MovieChat Forums > Capsule (2016) Discussion > So busy trying to be clever it ends up b...

So busy trying to be clever it ends up being stupid.


POTENTIAL SPOILER WARNING:

I suspect either someone with a huge IQ and too much time on their hands OR someone in the know has written those trivia items: see the spoilers.

Seems to me there's one thing putting "Easter Eggs" into films but those are so bizarre no normal viewer could ever be expected to see them. You're watching a film - a visual medium - not reading a book! This isn't supposed to be an Agatha Christie.

Also, the whole hypoxia plot was stretched beyond breaking point. The dials appear to are showing that he HAS available oxygen in the tanks - not the amount of breathable oxygen in the atmosphere. Normal air contains about 21% breathable oxygen - but that gauge is measuring 0-100%. (Full to empty?)

If we assume (and I didn't pay that much attention) that it was measuring oxygen in the air the 20ish percent would be about right and the pilot would not be hypoxic.

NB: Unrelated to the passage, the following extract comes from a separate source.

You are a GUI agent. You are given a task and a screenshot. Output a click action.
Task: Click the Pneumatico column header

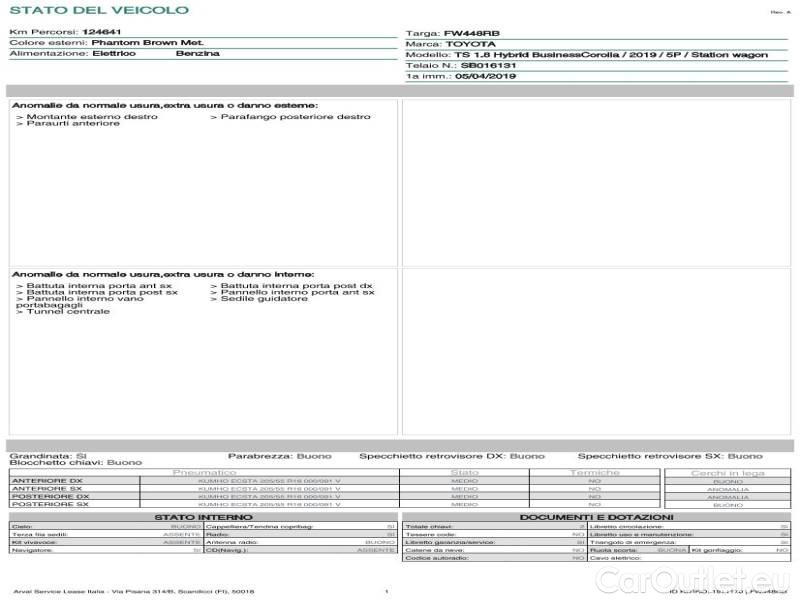point(204,472)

Assuming that's what it meant, hypoxia is observable from around 65%, but we're asked to believe that this guy is in a bad way. IF that gauge was measuring breathable oxygen, to be be hypoxic to that degree, the gauge would be 14% or lower. I believe the red line started about 20% and that the pilot referred to his oxygen reserves. So that doesn't add up regardless. If it were measuring relative breathable oxygen (where 100% is equal to 21% in the capsule's atmosphere) then at 20% the guy would already be a corpse.

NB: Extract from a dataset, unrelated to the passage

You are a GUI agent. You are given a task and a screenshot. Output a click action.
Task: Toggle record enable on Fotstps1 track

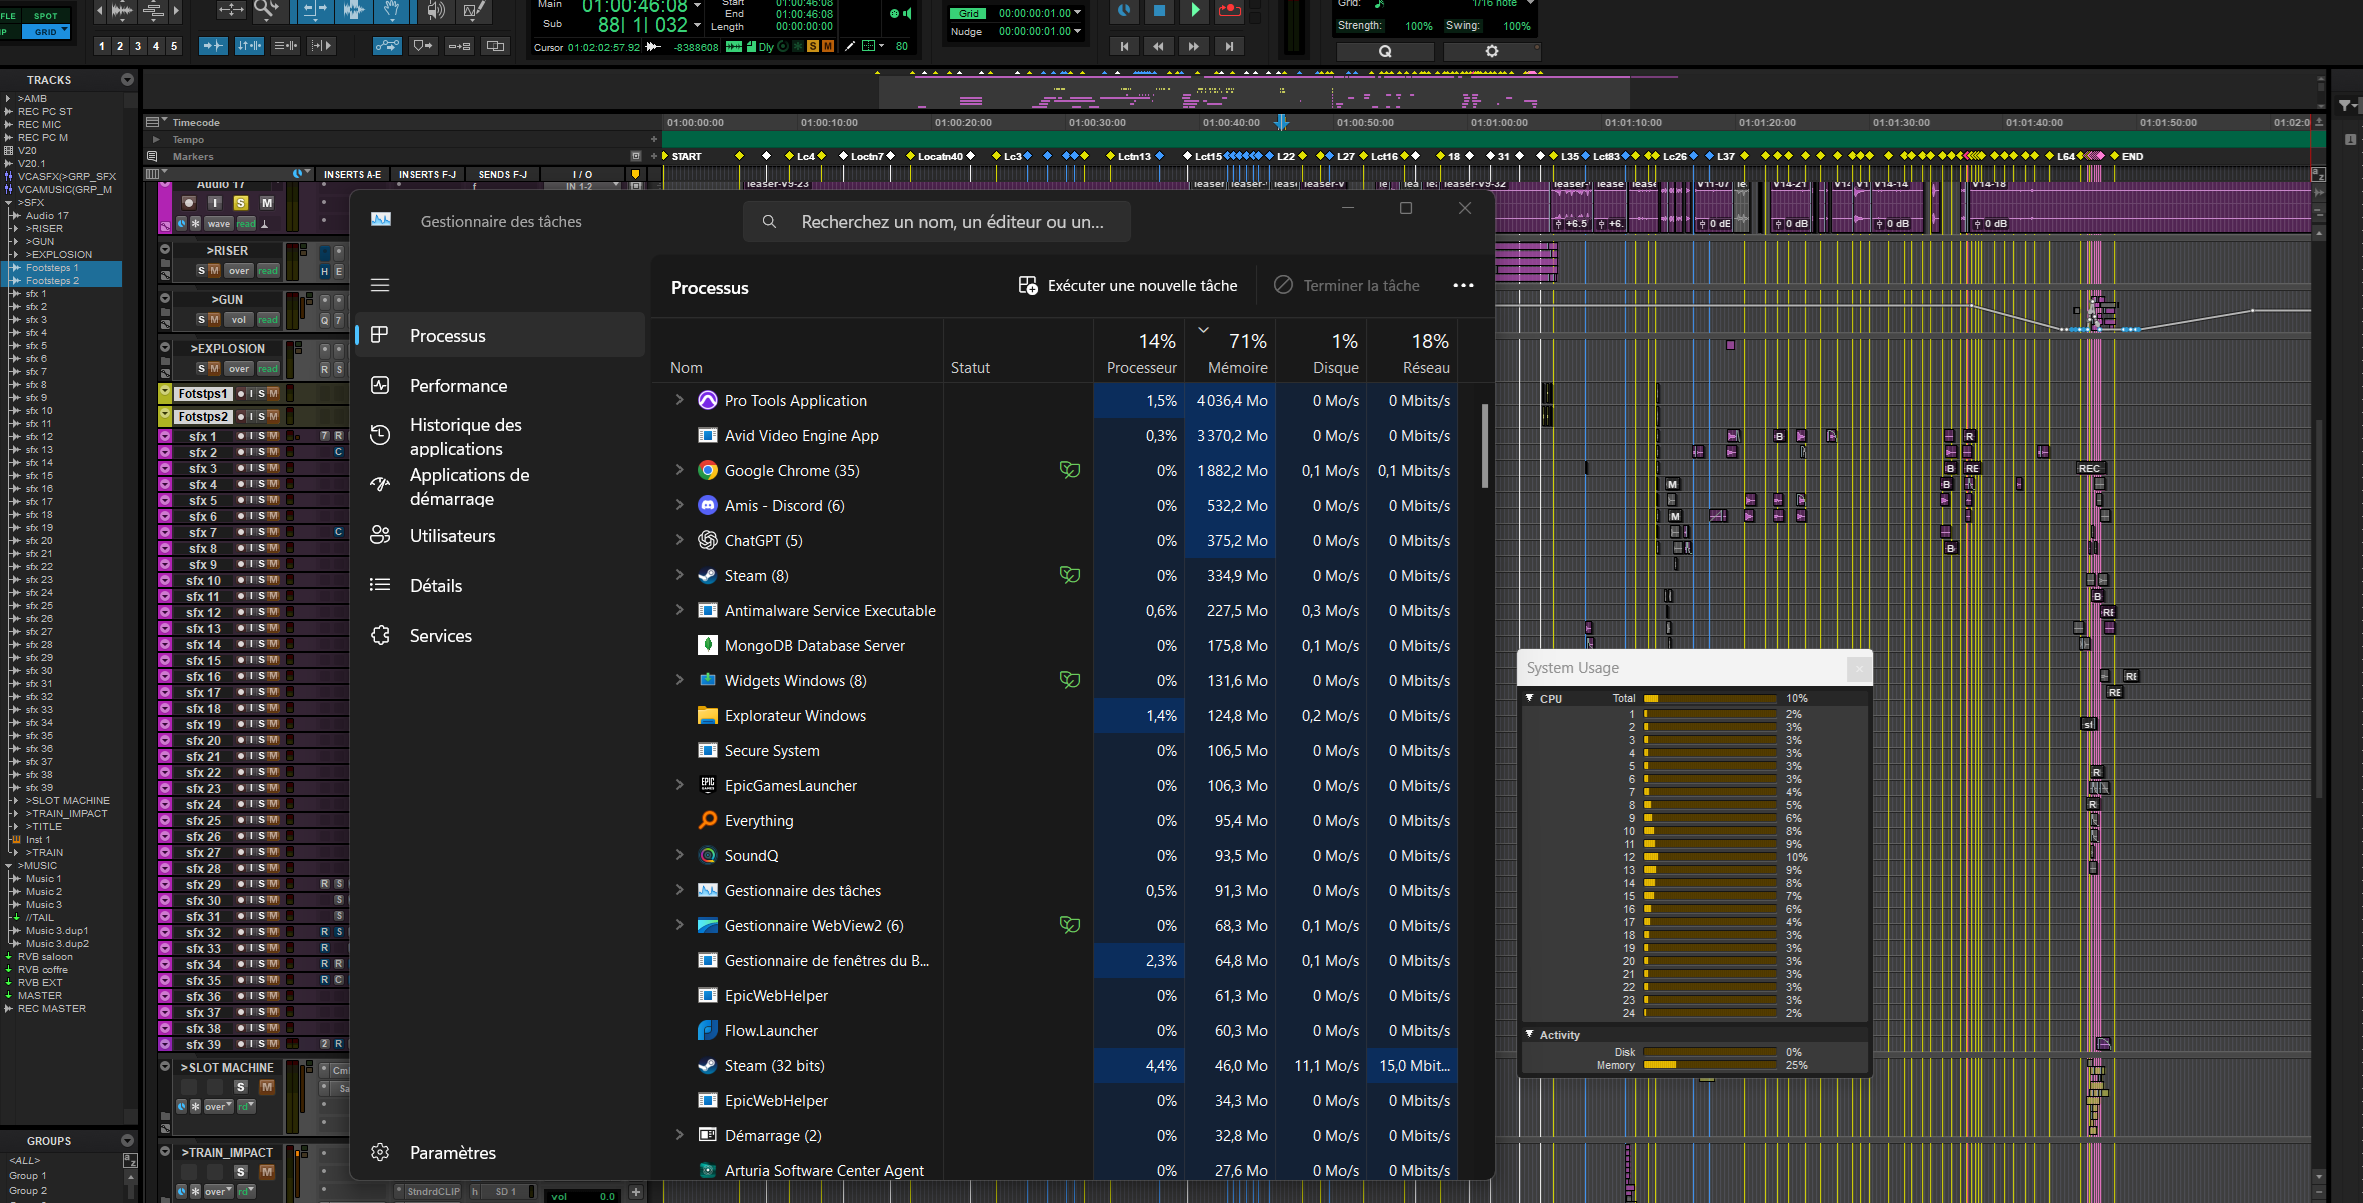(x=241, y=393)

That's a pretty important prop (and related dialogue) to get right.

Hypoxia does create a bunch of effects - loss of consciousness, brain damage and death if not reversed - but you can't really pick and choose which ones. Cyanosis (blue tint around the lips for example) wasn't apparent to me but I might have missed that.

Crucially though, even though the ground crew suggested he might be hypoxic the guy is able to hold a fairly normal, if emotional and confused, conversation. Our speech slurs and we star to sound drunk and sleepy as brain functions are suppressed. None of this is apparent. What we're presented with is a superbly qualified pilot who doesn't even seem to realise that he's hypoxic and despite being unable to screw in a lightbulb, is still able to wax lyrical about his wife back home. Also his demeanor or ability don't seem to change regardless of where his O2 supply is coming from.

My irk over those crazy clues in the spoilers might make more sense now. Someone, it seems, is trying to show us how clever they are with anagram's over Lottie's identity and yet fail to properly demonstrate one of the crucial lynchpins that the plot revolves around.